**Your goal**
Reproduce every one of the items below word for word, leaving the pictures out of your answer.
━━━━━━━━━━
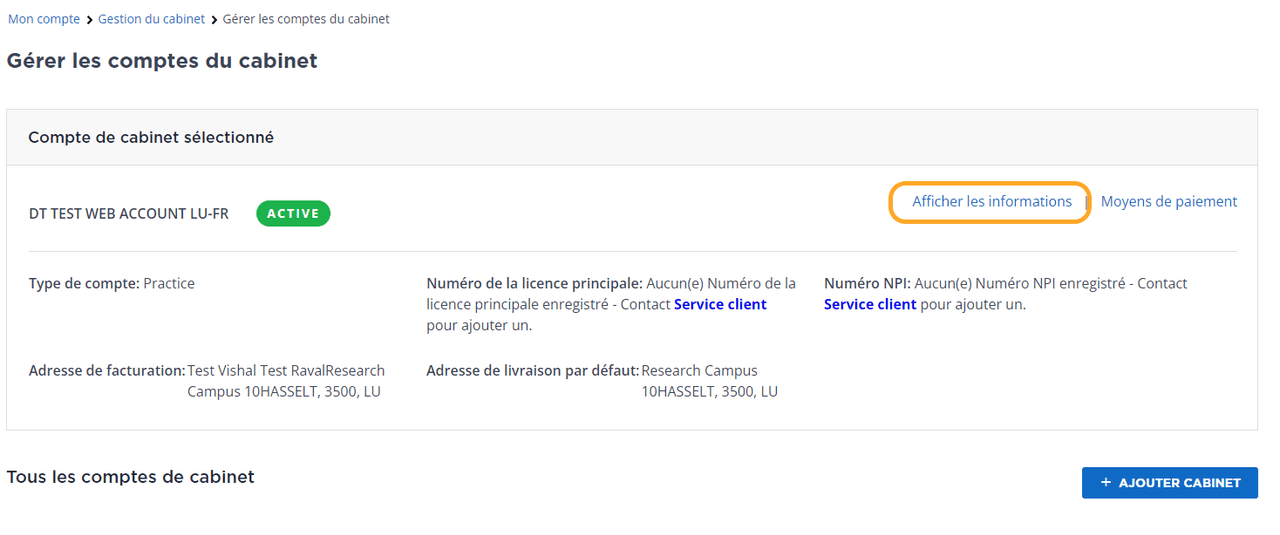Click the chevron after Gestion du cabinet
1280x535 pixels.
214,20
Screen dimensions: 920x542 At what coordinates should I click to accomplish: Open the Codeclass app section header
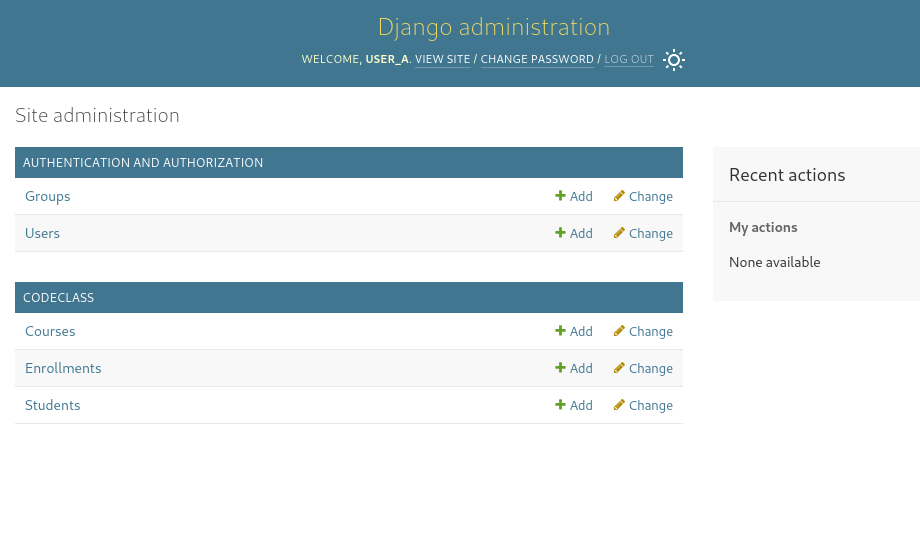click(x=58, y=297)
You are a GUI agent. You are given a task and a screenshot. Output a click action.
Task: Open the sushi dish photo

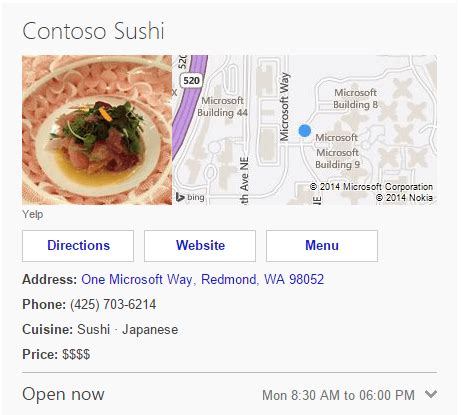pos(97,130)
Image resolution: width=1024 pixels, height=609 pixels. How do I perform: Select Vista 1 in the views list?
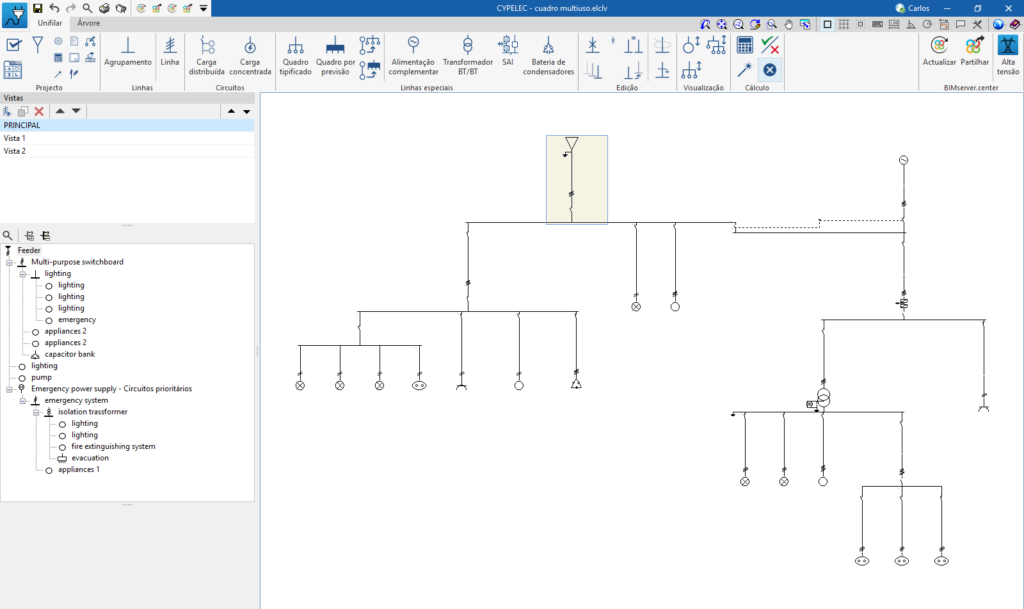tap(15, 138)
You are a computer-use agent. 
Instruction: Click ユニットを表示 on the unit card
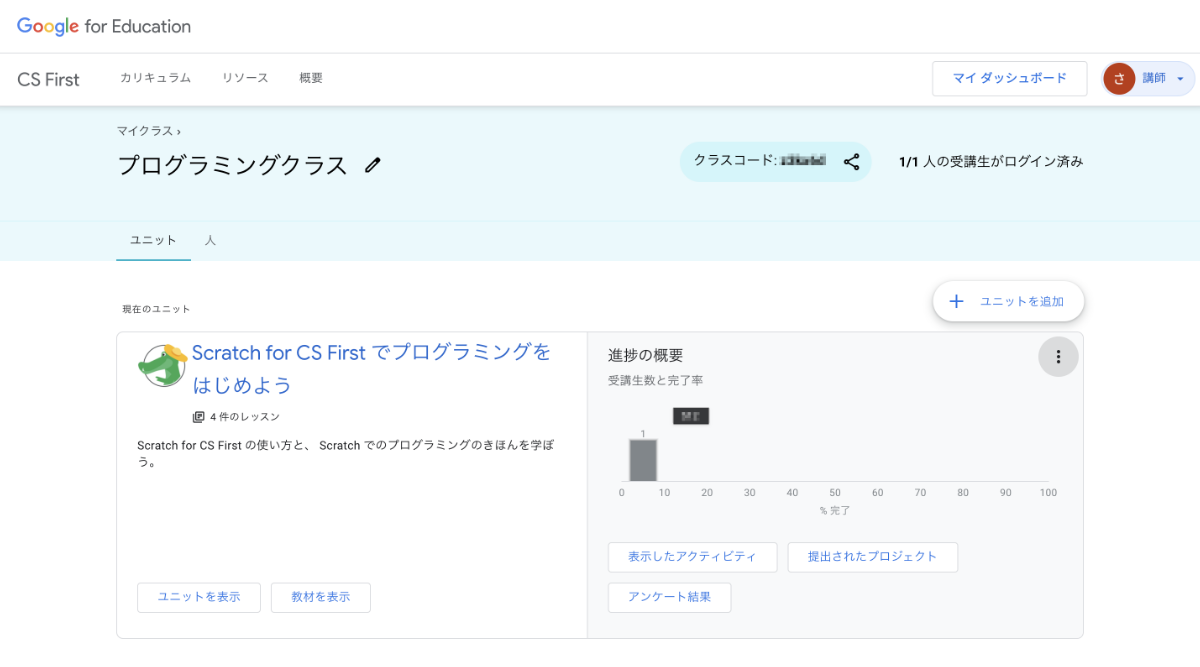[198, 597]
━━━━━━━━━━
**The reply**
Click the chevron after Gestion du cabinet
1280x535 pixels.
214,20
Screen dimensions: 920x542 At what coordinates should I click to accomplish: Open the Codeclass app section header
click(x=58, y=297)
You are a GUI agent. You are given a task and a screenshot. Output a click action.
Task: Open the sushi dish photo

pos(97,130)
Image resolution: width=1024 pixels, height=609 pixels. How do I perform: Select Vista 1 in the views list?
tap(15, 138)
You are a computer-use agent. 
Instruction: Click ユニットを表示 on the unit card
[198, 597]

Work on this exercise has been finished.